Informazione? Quante paure dei genitori
Le paure delladulto finiscono per ricadere sui bimbi; spesso si anticipano i tempi attraverso un fiume di spiegazioni che confondono ancora di più
Le paure dell?adulto finiscono per ricadere sui bimbi; spesso si anticipano i tempi attraverso un fiume di spiegazioni che confondono ancora di più
OVADA – Fra supereroi e fatine, film musicali e cartoni animati, ecco improvvisamente sbucare il tg nella vita dei bambini.
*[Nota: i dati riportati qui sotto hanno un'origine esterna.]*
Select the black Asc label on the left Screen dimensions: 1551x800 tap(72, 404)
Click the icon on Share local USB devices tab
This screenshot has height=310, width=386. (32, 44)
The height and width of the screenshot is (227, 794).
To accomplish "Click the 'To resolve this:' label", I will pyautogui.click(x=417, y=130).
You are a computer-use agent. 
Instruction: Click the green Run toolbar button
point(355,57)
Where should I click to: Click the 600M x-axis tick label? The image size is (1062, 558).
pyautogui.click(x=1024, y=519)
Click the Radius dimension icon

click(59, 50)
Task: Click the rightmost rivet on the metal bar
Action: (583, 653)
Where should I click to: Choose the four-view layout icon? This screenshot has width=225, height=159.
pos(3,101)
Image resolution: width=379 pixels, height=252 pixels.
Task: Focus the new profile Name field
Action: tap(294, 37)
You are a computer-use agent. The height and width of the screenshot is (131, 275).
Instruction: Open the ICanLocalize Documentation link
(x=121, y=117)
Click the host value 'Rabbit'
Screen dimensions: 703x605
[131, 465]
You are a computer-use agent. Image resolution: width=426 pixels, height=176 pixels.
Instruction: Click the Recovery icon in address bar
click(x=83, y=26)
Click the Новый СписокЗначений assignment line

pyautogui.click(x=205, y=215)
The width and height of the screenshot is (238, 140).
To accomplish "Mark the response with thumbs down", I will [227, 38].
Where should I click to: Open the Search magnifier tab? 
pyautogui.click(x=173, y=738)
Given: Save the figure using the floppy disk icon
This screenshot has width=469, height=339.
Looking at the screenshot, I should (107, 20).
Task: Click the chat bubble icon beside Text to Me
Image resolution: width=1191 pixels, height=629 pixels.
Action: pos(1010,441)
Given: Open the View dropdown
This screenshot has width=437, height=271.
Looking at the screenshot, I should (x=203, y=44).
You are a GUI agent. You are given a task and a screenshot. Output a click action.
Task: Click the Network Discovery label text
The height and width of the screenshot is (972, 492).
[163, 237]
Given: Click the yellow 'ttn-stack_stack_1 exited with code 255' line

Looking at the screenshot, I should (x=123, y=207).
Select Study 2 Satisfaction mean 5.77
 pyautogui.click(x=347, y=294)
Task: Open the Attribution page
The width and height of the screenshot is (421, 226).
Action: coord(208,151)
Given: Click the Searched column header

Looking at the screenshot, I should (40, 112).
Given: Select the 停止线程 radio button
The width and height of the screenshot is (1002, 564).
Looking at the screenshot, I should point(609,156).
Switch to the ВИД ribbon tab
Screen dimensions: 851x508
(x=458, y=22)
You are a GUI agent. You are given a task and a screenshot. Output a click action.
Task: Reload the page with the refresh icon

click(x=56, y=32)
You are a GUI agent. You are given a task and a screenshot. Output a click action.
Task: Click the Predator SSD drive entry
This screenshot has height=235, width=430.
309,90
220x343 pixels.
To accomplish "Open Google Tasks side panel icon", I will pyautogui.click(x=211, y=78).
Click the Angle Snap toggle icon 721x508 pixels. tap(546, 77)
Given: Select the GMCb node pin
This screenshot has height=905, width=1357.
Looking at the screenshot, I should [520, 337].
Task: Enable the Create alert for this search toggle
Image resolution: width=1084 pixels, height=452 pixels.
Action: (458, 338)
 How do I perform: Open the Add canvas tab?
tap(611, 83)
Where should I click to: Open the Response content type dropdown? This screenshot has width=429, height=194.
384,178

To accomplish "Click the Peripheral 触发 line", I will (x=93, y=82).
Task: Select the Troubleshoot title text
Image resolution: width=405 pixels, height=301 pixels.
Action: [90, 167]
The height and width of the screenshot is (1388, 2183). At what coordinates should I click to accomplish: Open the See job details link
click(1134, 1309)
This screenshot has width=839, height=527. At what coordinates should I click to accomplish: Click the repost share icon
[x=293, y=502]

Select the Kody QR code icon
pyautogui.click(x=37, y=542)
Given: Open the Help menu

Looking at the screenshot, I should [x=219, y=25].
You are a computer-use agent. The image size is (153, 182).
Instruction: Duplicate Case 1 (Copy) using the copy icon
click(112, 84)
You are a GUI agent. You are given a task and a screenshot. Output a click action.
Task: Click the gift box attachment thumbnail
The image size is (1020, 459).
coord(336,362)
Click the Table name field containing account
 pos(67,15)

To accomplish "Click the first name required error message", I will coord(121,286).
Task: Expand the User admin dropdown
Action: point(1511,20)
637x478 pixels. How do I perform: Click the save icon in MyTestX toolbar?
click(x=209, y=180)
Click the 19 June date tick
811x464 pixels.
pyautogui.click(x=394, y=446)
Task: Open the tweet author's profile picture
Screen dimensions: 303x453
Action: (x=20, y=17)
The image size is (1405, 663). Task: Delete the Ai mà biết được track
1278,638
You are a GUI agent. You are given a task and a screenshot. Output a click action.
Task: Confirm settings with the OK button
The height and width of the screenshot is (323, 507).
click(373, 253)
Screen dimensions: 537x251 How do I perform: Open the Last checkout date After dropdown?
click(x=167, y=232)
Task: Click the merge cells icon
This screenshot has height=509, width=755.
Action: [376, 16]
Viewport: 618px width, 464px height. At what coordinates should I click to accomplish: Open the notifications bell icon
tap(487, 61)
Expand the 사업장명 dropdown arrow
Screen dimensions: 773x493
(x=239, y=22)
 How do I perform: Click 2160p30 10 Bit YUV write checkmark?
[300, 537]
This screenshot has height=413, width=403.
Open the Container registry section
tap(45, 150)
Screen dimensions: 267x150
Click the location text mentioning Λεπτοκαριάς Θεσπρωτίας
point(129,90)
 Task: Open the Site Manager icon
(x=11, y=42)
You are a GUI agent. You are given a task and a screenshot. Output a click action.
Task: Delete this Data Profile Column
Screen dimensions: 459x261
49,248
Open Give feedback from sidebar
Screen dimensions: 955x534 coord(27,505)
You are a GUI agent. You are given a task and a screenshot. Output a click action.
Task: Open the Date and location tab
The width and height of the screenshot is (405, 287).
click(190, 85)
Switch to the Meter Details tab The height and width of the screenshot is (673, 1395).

Così come il quotidiano spunta fra fumetti e giornalini, mettendo all’erta genitori che si pongono, più o meno, sempre la stessa domanda: meglio stimolare la conoscenza di fatti poco piacevoli oppure proteggere? “Assolutamente proteggere – afferma convinta Sonia, mamma e impiegata – Certe notizie non vorrei nemmeno conoscerle io! Spesso i fatti vengono raccontati con una sorta di compiacimento nell’entrare nei particolari più scabrosi, senza, in fin dei conti, dare la notizia in modo obiettivo”. “Il tg oltretutto viene proposto proprio all’ora di cena – rincara la sua amica Anna – con un effetto negativo anche sulla digestione”.Ma c’è anche chi crede sia necessario, intorno ai dieci anni, spingere fuori i bambini dalla loro “bolla” fantastica, come sottolinea Anita, insegnante: “Metto i miei alunni davanti alle notizie più rilevanti e quando parlo di catastrofi, come l’ultima in Sardegna, evito di entrare nei particolari raccontando, ad esempio, di come sono morte le vittime”. L’ultimo intervistato, un animatore, nonché insegnante e catechista, sottolinea che le sue osservazioni non hanno la pretesa di avere una qualche valenza scientifica, in quanto non supportate da studi psico-pedagogici specifici e dichiara: “L’adulto agisce spesso con la paura che il bambino, scoprendo le cose della vita da solo, ne rimanga traumatizzato; ed allora anticipa i tempi con fiumi di spiegazioni, che spesso confondono il piccolo ancora di più della realtà stessa. Di solito sono loro che esigono chiarimenti, ma se questo non accade, proviamo a fare noi, con delicatezza, da stimolo affinché certi interrogativi vengano a galla. Avere uno sguardo attento per prevenire, come diceva Don Bosco, senza però anticipare eccessivamente. Diventando grandi i ragazzi ci faranno sempre meno domande, perché troveranno le risposte fuori dall’ambito famigliare. Sarà proprio quello il momento in cui l’adulto dovrà continuare il dialogo con loro, commentando insieme notizie apprese dai media e stimolando la ricerca attraverso le domande (“Hai sentito? Che ne pensi? Sei d’accordo? Tu cosa faresti? Perché?”).
Questo significa camminare con i bambini ed i ragazzi: non restare troppo indietro rispetto al loro viaggio verso l’età adulta, ma nemmeno correre troppo avanti. Anche se oggi – a quel che sembra – i ragazzi sono molto svegli, diamo loro il tempo di crescere”.